One remaining issue is that currently our white-space collapsing pass uses only backward context; for example we collapse a space that has a space before it. We can't however collapse spaces that are followed by, say, a line feed, as support for white-space:pre-line would require; that requires knowledge of the forward context. Similarly we should translate a newline between two CJK characters to a zero-width space, but that also requires forward context in general. (Right now we do this only when both CJK characters are in the same text node.) Backwards context is easy to implement because you can use a little state machine as you traverse the DOM or text frame tree or whatever. Supporting both directions requires something significantly more elaborate. I haven't decided whether it's worth doing it right now. Now would be the easiest time to do it.
I still need to do some performance tests on all three platforms to see what the effect is. Now all the pieces are in place ... in particular the new textrun cache is in. Even with the old text frame that cache sped up Tinderbox pageload performance by 3-10%. Some of that speedup was because the old textrun cache did a lot of PR_IntervalNow calls, and get-current-time calls are particularly slow in VMs because they'll trap to the virtual-machine monitor. But there was real speedup there too.
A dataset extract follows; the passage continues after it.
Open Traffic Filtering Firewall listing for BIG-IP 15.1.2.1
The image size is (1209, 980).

Vlad and Pav are arriving tomorrow to spend a couple of weeks here. This'll be exciting... First we're going to have to get some more furniture :-). I hope the weather's good! You never know in Auckland :-).
Hiring's been disappointing lately. If anyone reading this knows anyone in NZ who'd be good to work on Firefox, let me know!!!
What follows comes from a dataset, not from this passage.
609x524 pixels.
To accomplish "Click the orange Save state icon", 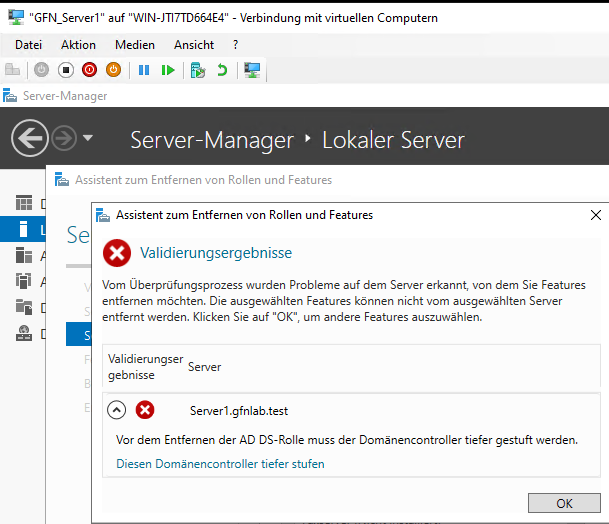I will 113,70.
I switched from Parallels to VMWare Fusion beta 3 because VMWare's support for Linux is so much better. Fusion's working great so far ... except that Windows builds are even slower than they were in Parallels, which was already slow. I just discovered that our "mkdepend.exe" tool that crawls C/C++ code to find the #include dependencies on Windows is incredibly slow and actually eating most of the build time. It looks like it's doing tons of stat() calls that are really slow, perhaps because they're often going to VMWare's virtual filesystem. I plan to take a quick look to see if there's some easy optimization that would help.
On the Chronicle front, there's a steady stream of people downloading the tarball. It's up to 161 downloads; not bad for something that doesn't really do anything useful. In snatches of time at airports and at home, I've gradually been putting an Eclipse UI together; it's actually pretty easy. Writing Java code in Eclipse again is fun.
People were quite interested in Chronicle when I talked about it at the OSQ retreat and before that, with the people gathered for the OOSPLA committee meeting. At the OSQ retreat I was amused to find myself an "industry representative" --- in fact, as the primary "open source" representative. It is nominally an "Open Source Quality" meeting, after all :-). I pushed the message that although all the research on bug finding is great, the truth is that in our domain we have already found plenty of bugs, and our biggest problem is fixing them. I suggested that therefore we need more research on topics such as debugging and performance analysis. I also suggested that the worst code is not necessarily buggy code, but code that is unnecessarily complex. Detecting that would be an interesting new direction for program analysis.
There was a great deal of discussion of parallel programming, now that we have entered the multicore world. More than one person opined that multicore is a mistake we will live to regret --- "we don't know what the right way is to use the transistors, but multicore is definitely wrong". There was general agreement that the state of parallel programming models, languages and tools remains pathetic for general-purpose single-user programs and no breakthrough should be expected. My position is that for regular desktop software to scale to 32 cores by 2011 (as roadmaps predict) we'd have to rewrite everything above the kernel, starting today, using some parallel programming model that doesn't suck. Since that model doesn't exist, it's already too late. Probably we will scale out to a handful of cores, with some opportunistic task or data parallelism, and then hit Amdahl's law, hard. It is probably therefore more fruitful to focus on new kinds of applications which we think we have reasonable ideas for parallelizing. I think virtual worlds (which are not just "games", people!) are a prime candidate. That's a direction I think the PL/software engineering research community should be pushing in.